朽ち行くものの美と通じ

藤田永子

金工

空間に、暮らしに、親和性のあるものを
鍛える金と書いて、たんきん。
金属工芸の中の技法、分野のひとつです。
固いイメージの金属ですが、叩くことで思うようにかたちを作っていくものづくりは、
古代から続けられてきました。
金床などに金属をあてて、金槌で打つ。
固い金属に横たわる原子を、叩くことで動かして形を作る。
力と根気のいるものづくりに励む若き作り手が、藤田永子さんです。

藤田さんが多く手掛ける作品には、カトラリーや皿などがあります。
世の中で多く使われている金属の生活道具は機械で量産されたものが多い中、
あえてひとつひとつを手で作りあげていく仕事。
そこに至る迄のストーリーをうかがいました。

小学6年生の頃から美大に行きたいと思っていた藤田さん。
当初の漠然とデザインをしてみたいという気持ちから、高校生の頃には立体制作に関心が移っていきました。
そして、美術作品が非日常空間に置かれた白い展示台の上にあることよりも、内装など室内空間からつながる中にあることへ興味が高まっていったのです。
もともと生活の道具が好きだったことと、産地などで作られる金属の生活工藝品の存在を意識するようになってから、自らの手も動かしたいと思うようになりました。
 
大学ではオヴジェを制作する人たちと共に学びながらも、在学中からクラフトフェア巡りを積極的に行ってきたという藤田さん。
ものを作り、それを売って生活をする。
シンプルに思えたその制作スタイル、そしてライフスタイルに制作への考え方、生きていくことの考え方が広がったのでした。

人が生み出すエラーによる表情は、
自然界の朽ちゆくものの美に通じる

「鍛金は作品が出来上がるまで、手が離れることがないんです」
ひたすら叩くこと、熱すること、磨くこと。
寸法通りに作りあげる技術を学び、手を動かした分だけ生み出されていく制作ではありながら、藤田さんが惹かれるのは、その過程で生じる歪みや熔け跡、変色などの「エラー」とされる表情にあるといいます。
 
自然界の朽ちゆくもの、工業製品の錆びた破片、潮の流れや雨風などがもたらす美しさ。
それらは、人間のエラーが生み出す表情にも通じるのではないだろうか。
だとしたら、そこに感じる愛しさには抗わず、変化が感じさせてくれる美しさへの憧れを抱きながら、おおらかなもの作りを目指していこうと制作を進めています。

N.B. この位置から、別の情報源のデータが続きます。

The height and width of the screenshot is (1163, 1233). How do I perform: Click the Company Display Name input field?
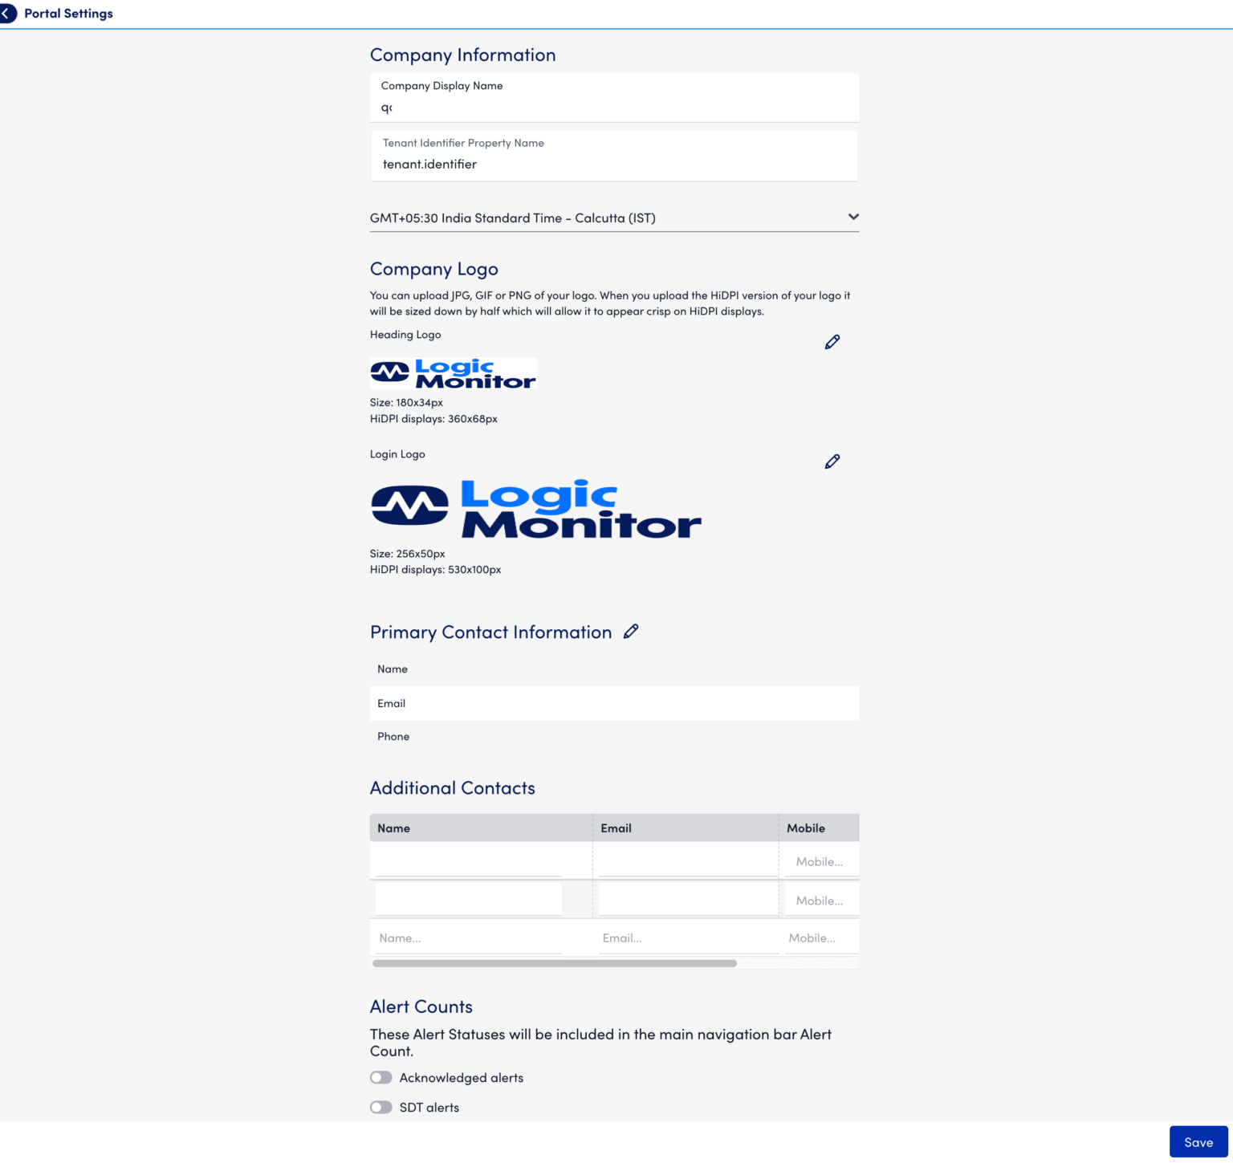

コロナ禍でギャラリーや使い手との直接の交流の機会が失われた中、制作に打ち込み、藤田さんならではの表情を持つ器や作品が増えていきました。
じわじわとその作品の人気が高まる中、作り出したものを介して生まれる人との出会いが、より藤田さんの制作を豊かにしていくことと思います。
 
満を持しての出展という「工房からの風」でも、
ぜひよき出会いを叶えていただきたいと思います。


藤田永子

1989年 栃木県生まれ。
東京藝術大学美術学部工芸科鍛金卒業。
東京藝術大学大学院美術研究科工芸専攻鍛金分野修了。
現在、都内の工房で制作、作品展を中心に発表。